What is required: Each record below has to be printed verbatim.

*** Opening Recorded data ***

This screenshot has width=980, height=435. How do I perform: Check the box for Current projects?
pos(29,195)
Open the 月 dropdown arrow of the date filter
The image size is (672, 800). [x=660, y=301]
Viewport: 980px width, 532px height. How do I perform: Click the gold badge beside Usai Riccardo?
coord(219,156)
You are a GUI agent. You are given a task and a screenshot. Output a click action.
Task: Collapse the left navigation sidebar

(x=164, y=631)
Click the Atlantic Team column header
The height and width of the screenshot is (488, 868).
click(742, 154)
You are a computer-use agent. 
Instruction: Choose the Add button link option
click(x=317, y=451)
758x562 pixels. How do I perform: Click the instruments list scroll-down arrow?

*** Closing Recorded data ***

Result of this task:
This screenshot has width=980, height=435. How do I perform: Check the box for Current projects?
pos(29,195)
Open the 月 dropdown arrow of the date filter
The image size is (672, 800). [x=660, y=301]
Viewport: 980px width, 532px height. How do I perform: Click the gold badge beside Usai Riccardo?
coord(219,156)
You are a GUI agent. You are given a task and a screenshot. Output a click action.
Task: Collapse the left navigation sidebar

(x=164, y=631)
Click the Atlantic Team column header
The height and width of the screenshot is (488, 868).
click(742, 154)
You are a computer-use agent. 
Instruction: Choose the Add button link option
click(x=317, y=451)
758x562 pixels. How do I perform: Click the instruments list scroll-down arrow?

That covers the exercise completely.